Stored entries:

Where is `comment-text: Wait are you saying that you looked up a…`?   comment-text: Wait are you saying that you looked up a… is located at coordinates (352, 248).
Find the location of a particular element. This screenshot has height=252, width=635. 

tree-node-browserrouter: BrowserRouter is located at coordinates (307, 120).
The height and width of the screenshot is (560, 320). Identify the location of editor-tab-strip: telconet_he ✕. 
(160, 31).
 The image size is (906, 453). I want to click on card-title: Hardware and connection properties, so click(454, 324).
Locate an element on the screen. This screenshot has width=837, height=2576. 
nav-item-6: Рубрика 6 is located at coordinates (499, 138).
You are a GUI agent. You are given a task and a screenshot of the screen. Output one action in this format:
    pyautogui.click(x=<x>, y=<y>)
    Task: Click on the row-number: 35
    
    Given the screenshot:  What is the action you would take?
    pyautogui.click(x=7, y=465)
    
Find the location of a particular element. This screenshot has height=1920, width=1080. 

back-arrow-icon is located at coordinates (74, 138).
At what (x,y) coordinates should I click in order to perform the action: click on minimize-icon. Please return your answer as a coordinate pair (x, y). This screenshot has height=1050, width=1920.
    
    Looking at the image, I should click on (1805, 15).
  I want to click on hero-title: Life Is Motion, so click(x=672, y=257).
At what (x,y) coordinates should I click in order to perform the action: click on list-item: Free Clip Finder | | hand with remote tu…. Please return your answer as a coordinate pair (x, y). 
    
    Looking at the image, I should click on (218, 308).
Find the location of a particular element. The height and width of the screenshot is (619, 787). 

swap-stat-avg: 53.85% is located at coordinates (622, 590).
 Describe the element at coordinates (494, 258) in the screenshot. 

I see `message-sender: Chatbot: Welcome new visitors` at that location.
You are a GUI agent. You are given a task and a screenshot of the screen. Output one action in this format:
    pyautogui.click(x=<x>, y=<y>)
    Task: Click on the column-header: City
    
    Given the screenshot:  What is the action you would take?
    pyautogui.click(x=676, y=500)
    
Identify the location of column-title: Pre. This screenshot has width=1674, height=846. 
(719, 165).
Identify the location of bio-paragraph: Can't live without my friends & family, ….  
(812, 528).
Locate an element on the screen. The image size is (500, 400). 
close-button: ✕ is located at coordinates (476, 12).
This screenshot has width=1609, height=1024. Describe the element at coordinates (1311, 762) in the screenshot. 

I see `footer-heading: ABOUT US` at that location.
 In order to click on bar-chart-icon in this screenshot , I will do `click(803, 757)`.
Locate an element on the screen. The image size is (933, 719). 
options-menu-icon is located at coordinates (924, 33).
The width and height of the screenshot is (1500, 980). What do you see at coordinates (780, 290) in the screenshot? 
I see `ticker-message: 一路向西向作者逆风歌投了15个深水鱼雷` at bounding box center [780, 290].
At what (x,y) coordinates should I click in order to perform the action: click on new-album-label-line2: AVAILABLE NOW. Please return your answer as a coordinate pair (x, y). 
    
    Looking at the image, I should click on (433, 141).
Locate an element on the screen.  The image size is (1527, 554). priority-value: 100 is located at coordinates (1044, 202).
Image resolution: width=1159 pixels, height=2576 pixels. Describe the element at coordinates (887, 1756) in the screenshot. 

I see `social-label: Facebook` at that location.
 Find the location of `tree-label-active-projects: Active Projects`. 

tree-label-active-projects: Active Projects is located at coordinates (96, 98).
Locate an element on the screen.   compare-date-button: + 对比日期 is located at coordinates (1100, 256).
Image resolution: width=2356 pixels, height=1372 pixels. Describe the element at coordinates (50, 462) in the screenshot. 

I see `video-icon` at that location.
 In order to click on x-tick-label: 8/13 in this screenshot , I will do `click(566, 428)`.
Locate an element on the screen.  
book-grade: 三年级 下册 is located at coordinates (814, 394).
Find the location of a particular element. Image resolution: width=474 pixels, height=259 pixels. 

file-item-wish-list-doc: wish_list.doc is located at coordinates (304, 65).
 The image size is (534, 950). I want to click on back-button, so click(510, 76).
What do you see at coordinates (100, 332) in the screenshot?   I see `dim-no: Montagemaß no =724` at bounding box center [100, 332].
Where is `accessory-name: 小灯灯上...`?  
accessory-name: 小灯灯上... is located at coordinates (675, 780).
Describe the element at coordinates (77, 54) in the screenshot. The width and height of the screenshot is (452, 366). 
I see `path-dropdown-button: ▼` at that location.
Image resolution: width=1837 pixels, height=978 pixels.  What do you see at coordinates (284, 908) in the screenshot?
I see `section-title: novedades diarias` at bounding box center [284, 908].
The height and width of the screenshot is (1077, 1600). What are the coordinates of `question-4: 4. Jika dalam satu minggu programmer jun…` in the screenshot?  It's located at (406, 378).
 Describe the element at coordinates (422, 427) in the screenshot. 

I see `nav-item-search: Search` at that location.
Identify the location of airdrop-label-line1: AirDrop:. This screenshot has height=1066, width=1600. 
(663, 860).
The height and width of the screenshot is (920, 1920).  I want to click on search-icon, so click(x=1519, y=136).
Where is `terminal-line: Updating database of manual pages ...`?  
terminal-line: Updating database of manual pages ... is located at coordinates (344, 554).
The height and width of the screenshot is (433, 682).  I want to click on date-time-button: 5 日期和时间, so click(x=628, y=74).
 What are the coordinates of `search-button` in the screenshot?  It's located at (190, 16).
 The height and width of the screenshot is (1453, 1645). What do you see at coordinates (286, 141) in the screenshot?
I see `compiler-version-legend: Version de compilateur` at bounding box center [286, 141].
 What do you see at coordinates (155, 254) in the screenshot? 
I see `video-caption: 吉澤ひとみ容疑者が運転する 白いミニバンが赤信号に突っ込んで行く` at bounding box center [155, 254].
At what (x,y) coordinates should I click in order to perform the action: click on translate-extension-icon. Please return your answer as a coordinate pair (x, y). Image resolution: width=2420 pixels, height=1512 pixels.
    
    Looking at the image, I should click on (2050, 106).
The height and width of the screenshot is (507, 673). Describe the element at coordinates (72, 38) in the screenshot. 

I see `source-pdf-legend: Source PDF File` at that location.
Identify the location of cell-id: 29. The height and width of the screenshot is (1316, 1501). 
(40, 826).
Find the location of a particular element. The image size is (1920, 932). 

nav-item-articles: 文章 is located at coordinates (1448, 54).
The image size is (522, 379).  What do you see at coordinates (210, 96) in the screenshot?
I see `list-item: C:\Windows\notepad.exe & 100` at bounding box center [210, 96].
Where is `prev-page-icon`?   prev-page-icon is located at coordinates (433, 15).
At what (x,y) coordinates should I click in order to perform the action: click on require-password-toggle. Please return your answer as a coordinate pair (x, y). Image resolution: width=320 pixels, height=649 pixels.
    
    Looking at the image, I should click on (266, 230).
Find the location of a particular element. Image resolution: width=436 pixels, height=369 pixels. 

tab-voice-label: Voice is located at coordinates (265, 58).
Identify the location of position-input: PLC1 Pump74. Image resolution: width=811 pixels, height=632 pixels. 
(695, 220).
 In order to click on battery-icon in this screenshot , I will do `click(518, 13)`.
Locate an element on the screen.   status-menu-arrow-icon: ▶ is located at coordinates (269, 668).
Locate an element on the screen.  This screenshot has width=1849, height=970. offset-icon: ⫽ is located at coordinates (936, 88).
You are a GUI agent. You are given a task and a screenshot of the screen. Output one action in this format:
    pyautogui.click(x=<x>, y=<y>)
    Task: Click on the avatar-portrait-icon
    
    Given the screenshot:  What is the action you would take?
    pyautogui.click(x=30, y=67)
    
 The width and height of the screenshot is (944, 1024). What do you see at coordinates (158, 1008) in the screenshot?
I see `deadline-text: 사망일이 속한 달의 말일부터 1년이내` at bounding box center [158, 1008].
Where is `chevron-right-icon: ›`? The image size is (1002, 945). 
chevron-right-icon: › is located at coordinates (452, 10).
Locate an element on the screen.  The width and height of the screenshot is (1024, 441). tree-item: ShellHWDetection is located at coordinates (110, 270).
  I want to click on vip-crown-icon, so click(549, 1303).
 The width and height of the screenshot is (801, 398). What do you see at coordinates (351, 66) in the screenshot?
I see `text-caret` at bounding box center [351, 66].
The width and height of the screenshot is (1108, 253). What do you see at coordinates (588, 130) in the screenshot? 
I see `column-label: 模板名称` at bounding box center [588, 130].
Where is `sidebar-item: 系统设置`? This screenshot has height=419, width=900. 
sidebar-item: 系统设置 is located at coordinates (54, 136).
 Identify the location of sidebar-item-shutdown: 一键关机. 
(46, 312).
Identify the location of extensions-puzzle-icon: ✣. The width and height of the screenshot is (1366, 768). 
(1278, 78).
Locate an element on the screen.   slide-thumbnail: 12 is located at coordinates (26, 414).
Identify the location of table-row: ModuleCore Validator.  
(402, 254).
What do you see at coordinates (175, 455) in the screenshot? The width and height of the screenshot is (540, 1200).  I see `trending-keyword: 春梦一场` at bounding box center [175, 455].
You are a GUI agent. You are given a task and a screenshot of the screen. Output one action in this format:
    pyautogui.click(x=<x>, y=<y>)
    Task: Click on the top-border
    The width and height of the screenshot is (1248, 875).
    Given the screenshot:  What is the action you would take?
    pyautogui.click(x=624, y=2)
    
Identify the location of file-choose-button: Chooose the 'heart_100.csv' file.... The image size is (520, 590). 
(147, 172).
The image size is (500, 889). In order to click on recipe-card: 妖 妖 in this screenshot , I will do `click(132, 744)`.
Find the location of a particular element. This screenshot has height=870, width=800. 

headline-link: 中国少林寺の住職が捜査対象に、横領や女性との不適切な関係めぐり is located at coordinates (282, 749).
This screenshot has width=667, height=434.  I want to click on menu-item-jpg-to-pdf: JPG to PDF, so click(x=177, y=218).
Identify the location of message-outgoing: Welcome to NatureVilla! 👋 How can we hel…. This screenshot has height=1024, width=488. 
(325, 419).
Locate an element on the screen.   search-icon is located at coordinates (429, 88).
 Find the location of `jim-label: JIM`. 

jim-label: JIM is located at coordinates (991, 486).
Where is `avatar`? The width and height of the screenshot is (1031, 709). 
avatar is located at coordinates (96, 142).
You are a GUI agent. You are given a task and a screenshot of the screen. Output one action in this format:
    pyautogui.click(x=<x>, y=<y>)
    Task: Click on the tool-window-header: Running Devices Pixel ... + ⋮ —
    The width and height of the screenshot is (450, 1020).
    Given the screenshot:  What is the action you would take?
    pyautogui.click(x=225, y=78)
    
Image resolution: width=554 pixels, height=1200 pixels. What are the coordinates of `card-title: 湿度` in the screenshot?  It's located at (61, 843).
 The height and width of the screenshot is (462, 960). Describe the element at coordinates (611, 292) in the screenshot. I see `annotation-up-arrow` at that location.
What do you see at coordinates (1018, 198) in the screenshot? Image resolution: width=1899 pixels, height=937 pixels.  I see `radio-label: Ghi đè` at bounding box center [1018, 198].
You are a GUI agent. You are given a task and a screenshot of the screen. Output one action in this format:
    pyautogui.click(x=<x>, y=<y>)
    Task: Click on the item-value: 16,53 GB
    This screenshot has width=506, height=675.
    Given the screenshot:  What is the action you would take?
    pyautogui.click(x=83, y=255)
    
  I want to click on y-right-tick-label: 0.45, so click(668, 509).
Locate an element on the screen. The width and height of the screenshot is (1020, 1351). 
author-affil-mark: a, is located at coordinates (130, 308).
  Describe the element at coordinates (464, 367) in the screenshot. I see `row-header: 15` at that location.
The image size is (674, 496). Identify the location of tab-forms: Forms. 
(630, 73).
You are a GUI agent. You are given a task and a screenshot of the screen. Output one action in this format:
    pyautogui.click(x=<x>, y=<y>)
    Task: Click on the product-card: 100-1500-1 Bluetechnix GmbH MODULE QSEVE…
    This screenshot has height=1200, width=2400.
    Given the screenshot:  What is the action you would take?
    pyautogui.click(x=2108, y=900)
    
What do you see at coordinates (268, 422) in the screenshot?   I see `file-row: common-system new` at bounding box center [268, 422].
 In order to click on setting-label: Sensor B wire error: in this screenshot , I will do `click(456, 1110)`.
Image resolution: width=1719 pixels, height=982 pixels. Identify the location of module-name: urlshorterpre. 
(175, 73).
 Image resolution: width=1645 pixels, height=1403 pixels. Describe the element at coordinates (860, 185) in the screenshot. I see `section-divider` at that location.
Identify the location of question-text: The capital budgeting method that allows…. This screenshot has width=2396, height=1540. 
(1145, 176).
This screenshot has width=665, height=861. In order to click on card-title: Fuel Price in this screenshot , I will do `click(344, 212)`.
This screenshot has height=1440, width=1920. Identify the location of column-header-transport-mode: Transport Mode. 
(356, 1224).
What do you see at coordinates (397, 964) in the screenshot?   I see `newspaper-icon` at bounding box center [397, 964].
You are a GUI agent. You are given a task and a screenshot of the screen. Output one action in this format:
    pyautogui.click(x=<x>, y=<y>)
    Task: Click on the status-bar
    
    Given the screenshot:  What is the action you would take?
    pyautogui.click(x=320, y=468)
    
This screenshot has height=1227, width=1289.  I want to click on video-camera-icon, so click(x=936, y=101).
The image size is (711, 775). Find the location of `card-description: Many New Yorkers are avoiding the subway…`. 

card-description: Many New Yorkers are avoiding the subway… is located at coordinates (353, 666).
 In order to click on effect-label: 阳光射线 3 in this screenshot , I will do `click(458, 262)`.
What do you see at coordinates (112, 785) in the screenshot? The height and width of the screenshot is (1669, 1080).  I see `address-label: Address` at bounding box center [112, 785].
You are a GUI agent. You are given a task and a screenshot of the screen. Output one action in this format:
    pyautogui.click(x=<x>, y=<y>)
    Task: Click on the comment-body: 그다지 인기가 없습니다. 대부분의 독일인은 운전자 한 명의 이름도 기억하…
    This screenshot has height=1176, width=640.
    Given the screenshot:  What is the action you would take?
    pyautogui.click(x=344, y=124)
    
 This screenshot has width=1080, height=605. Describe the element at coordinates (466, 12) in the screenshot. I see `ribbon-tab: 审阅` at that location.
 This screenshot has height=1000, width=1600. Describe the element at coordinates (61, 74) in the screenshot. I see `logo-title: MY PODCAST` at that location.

§ **What is needed**: Lay out the lines of the entries as a Markdown table with the columns Row and Line, from the very first line through the line containing "nav-item-6: Рубрика 6", both included. Give each row a number, and skip blank lines.

§ **Solution to this problem**:
| Row | Line |
|---|---|
| 1 | Where is `comment-text: Wait are you saying that you looked up a…`?   comment-text: Wait are you saying that you looked up a… is located at coordinates (352, 248). |
| 2 | Find the location of a particular element. This screenshot has height=252, width=635.  |
| 3 | tree-node-browserrouter: BrowserRouter is located at coordinates (307, 120). |
| 4 | The height and width of the screenshot is (560, 320). Identify the location of editor-tab-strip: telconet_he ✕.  |
| 5 | (160, 31). |
| 6 |  The image size is (906, 453). I want to click on card-title: Hardware and connection properties, so click(454, 324). |
| 7 | Locate an element on the screen. This screenshot has width=837, height=2576.  |
| 8 | nav-item-6: Рубрика 6 is located at coordinates (499, 138). |